» Directions
Rewrite the rows below as a numbered list, from the row that contains "Viewport: 815px width, 544px height." through the final row, inclusive. Skip any blank lines and leave the pictures out.

--- begin Provided records ---

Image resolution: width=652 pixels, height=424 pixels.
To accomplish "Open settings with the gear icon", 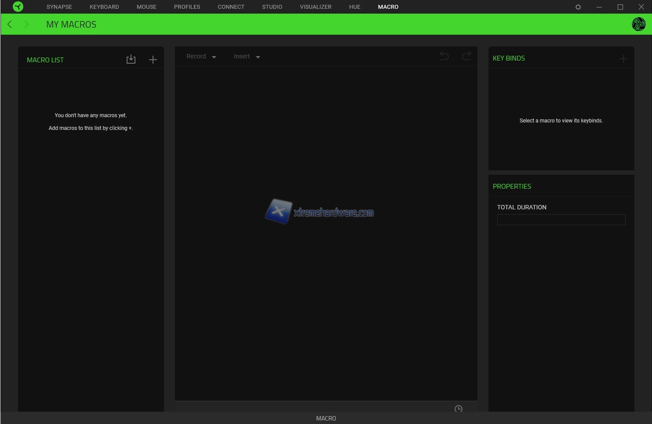I will 578,7.
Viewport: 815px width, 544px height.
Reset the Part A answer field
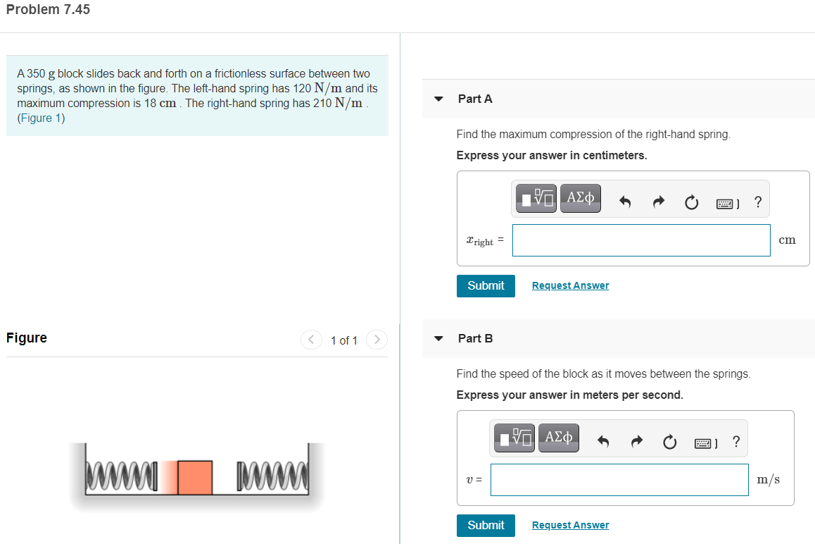(691, 202)
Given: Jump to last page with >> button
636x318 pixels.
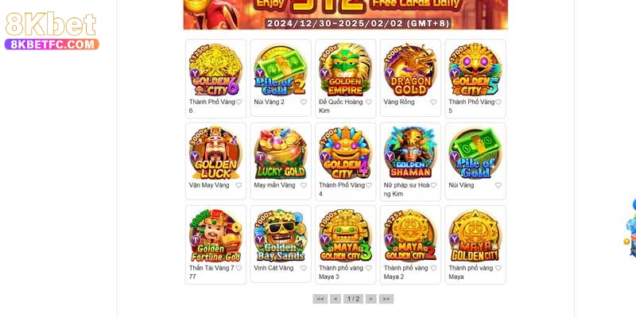Looking at the screenshot, I should tap(386, 299).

--- end Provided records ---

» Exercise result
1. Viewport: 815px width, 544px height.
2. Reset the Part A answer field
3. (691, 202)
4. Given: Jump to last page with >> button
5. 636x318 pixels.
6. Looking at the screenshot, I should tap(386, 299).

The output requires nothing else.